Wow have I ever been slacking off! Last post was December 7, the Christmas season is so busy! I have lots of pics of baking and projects that I will get to in the new year but right now I just wanted to reflect a bit on this special day.
Yesterday was with my side of the family and today was with the Farmer’s and as I sit here typing this I am again so thankful for the life we live and the family we have. The weather yesterday and today was fantastic on our side of the country (my thoughts go to those in the east that are dealing with that terrible ice storm) which made travel great and even better was the company we were able to spend it with. We gave thanks for the wonderful meals we ate and spent the day laughing, smiling and being the hap-hap-happiest bunch of assholes this side of the nuthouse.

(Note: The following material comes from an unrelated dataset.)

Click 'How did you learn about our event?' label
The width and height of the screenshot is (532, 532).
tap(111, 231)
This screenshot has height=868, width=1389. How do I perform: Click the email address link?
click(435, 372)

While the adults were busy being children, the kids were too. The Daughters’ had so much fun playing with their cousins and were so tuckered they were LIGHTS OUT when they hit the pillow last night and tonight. Christmas just isn’t the same without the sound of little voices, am I right?
I am coming down off an enormous high from the past 48 hours. The sigh of relief I just breathed is definitely worth it but it also makes me wonder if we don’t spend enough time together in the first place. Is too much emphasis put on work and real life and not enough on play and enjoying the moment? What do you think? Shouldn’t a holiday like Christmas and the feelings it brings come around more than once a year? I think so, because family is what Christmas is all about to me. Turn off the commercialization, the mad dash at the mall, the overspending, and the stress and turn on the giving, the sharing and caring and most importantly, the laughter and LOVE. Yesterday and today were perfect examples of that feeling for me and I want to do it again before another 365 days goes by. As I am getting older I feel like my life is starting to speed up and I want to savour and relish in every moment and what better way to do that than by creating more of them.

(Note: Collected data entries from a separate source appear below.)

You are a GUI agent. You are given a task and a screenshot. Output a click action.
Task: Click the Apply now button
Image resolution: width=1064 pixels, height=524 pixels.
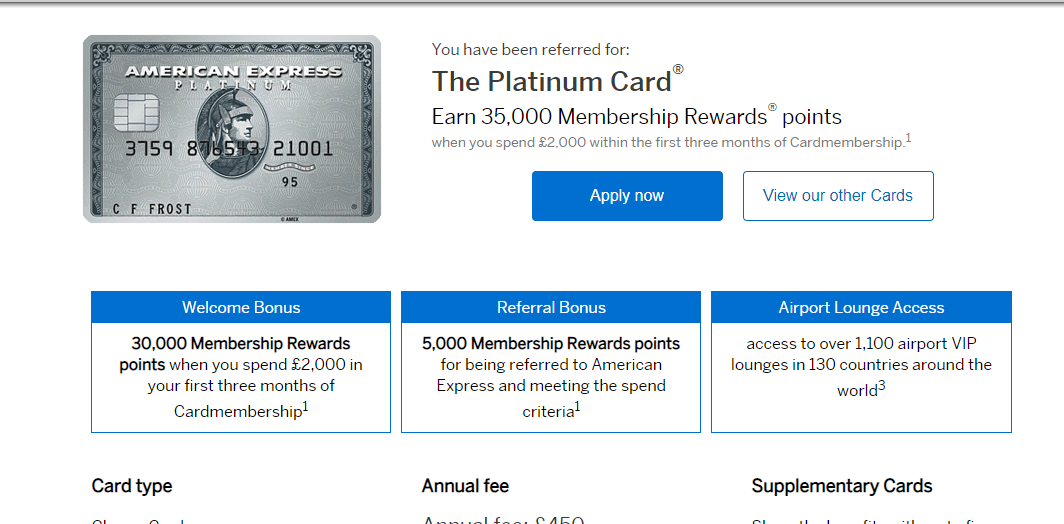coord(627,196)
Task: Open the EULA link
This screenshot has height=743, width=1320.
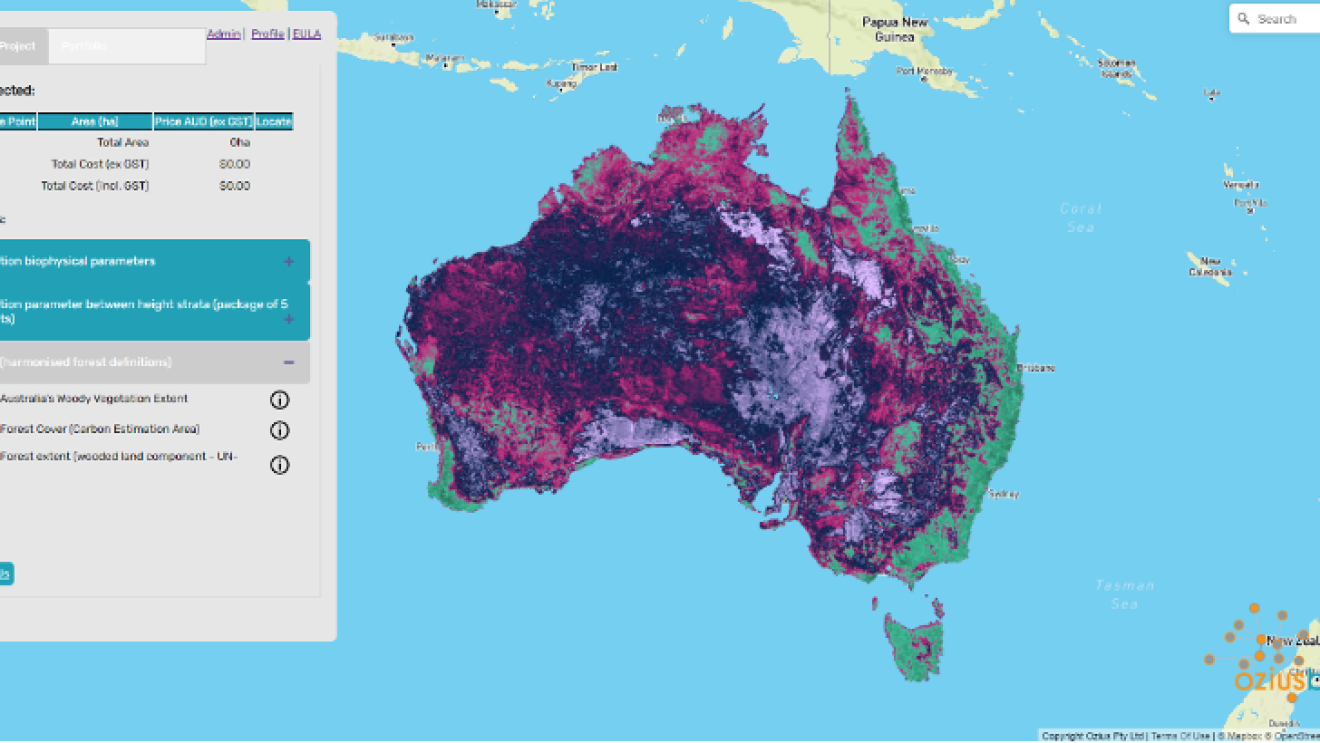Action: (307, 34)
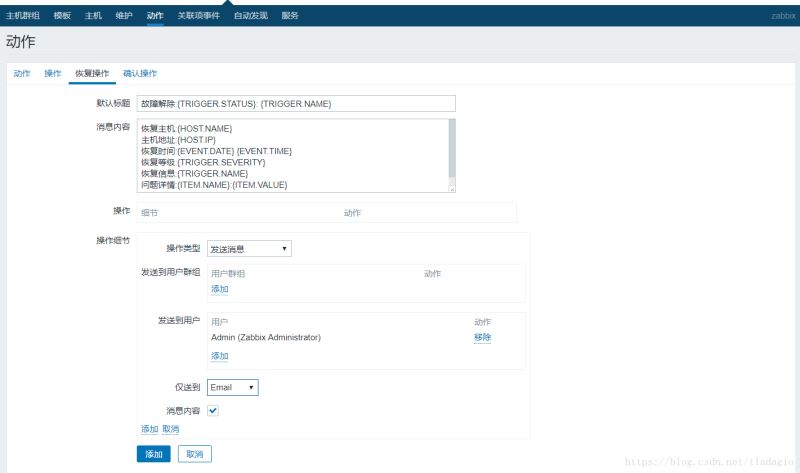This screenshot has height=473, width=800.
Task: Grab the textarea resize handle corner
Action: tap(452, 189)
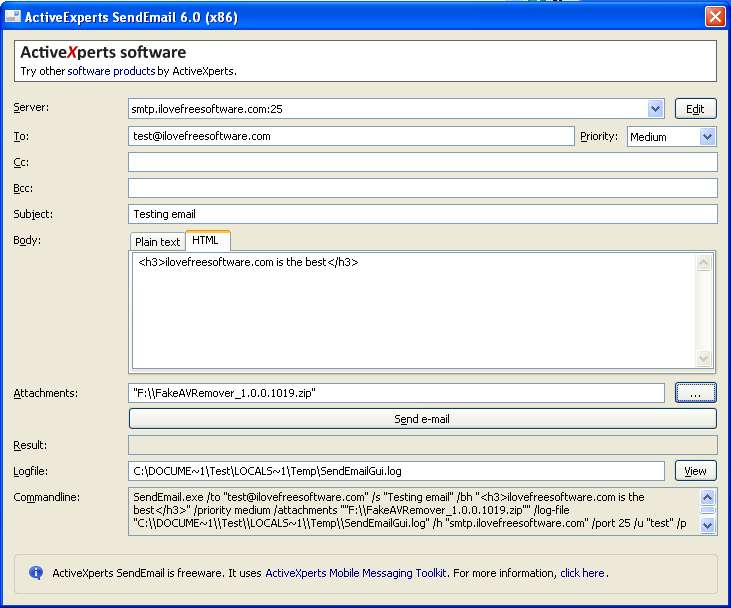This screenshot has height=608, width=731.
Task: View the logfile using View button
Action: click(696, 471)
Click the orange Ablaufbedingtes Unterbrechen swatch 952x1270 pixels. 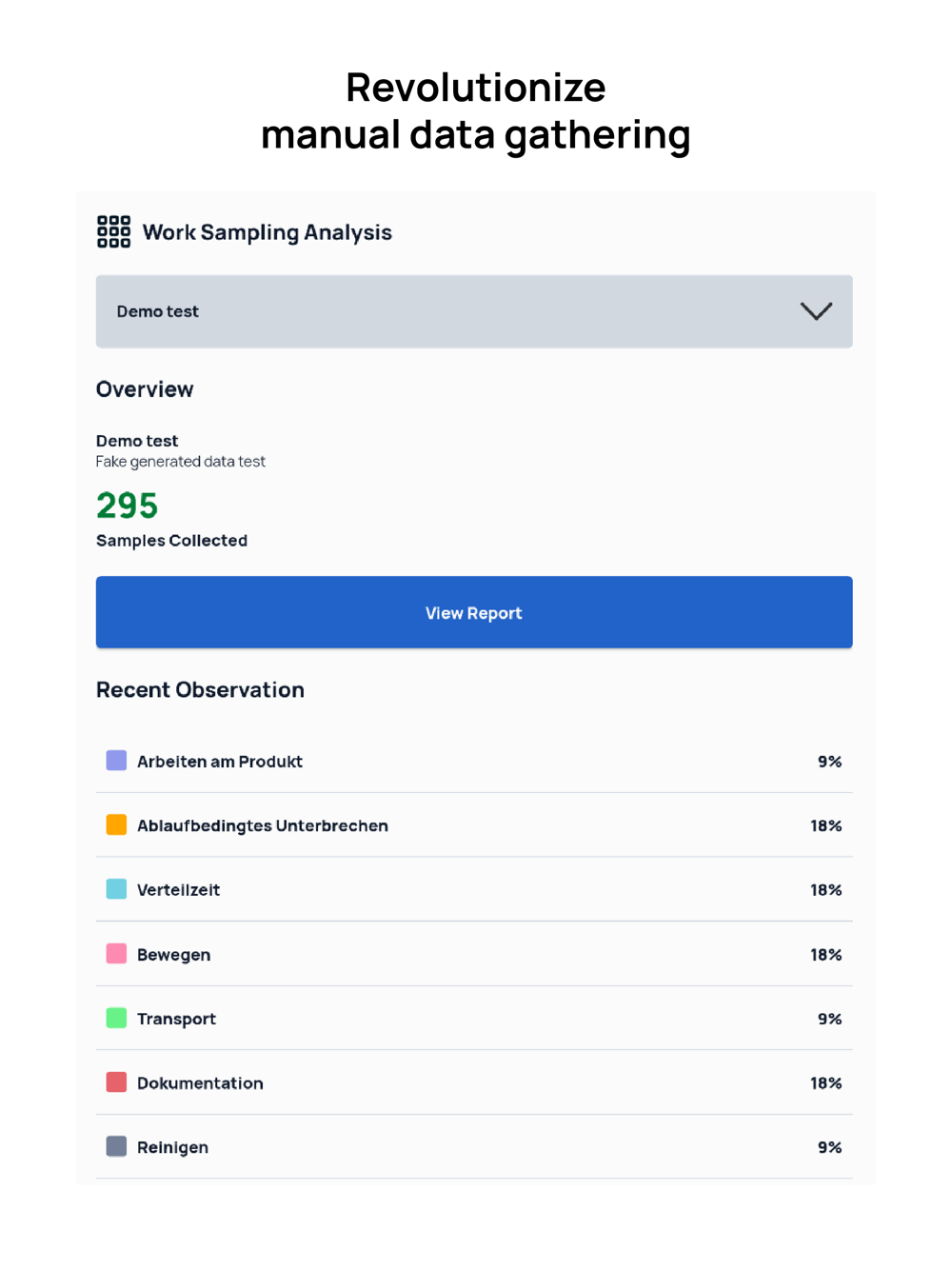coord(116,824)
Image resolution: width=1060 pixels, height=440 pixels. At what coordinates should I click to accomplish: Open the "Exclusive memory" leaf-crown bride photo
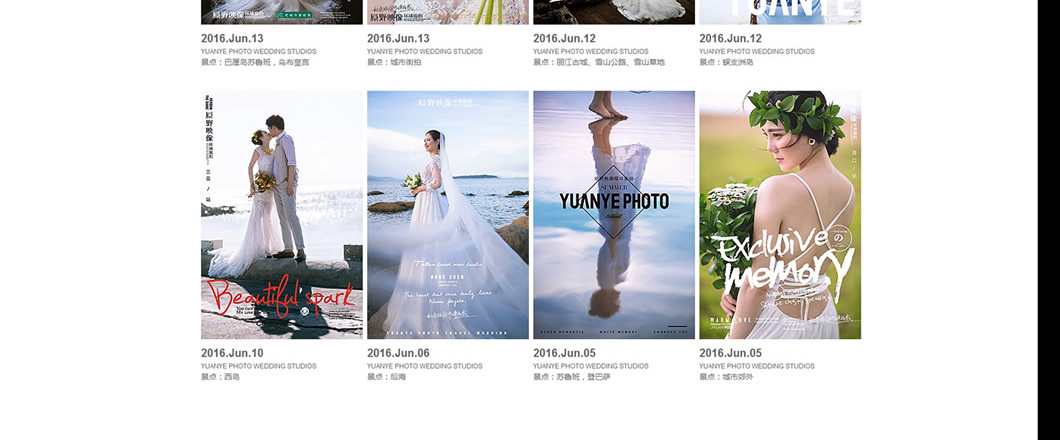click(x=779, y=215)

Over the past two days I felt exactly as I used to feel as a kid on Christmas Eve: excited and anxious to tear into the gifts I was hoping would be under the tree for me in the morning. The only difference is that instead of receiving, I am now more excited and anxious to hand out hugs, pour a drink and share a laugh with those that I love; I want to receive the gift of the memory of these moments.
Like our beloved Grinch creator Dr. Seuss once said, “you will never know the value of a moment until it becomes a memory” so to everyone I saw both yesterday and today, thank you for an amazing and memorable Christmas.
Always as a little girl, my sister and I would have all our gifts open and Nana would still be sitting there with every gift we gave her piled up around her chair, it didn’t matter if she had three and we had thirty we would still manage to beat her. I never understood why until yesterday when I found myself surrounded by gifts watching everyone around me. That’s when I realized that all those years she was busy watching our faces and filling her soul with the love and energy from the room – the greatest gift of all.
My Christmas wish to you is that you were able to fill your soul with the love and kindness from those around you like I was able to do over the past two days. My cup runneth over. Love, Kim.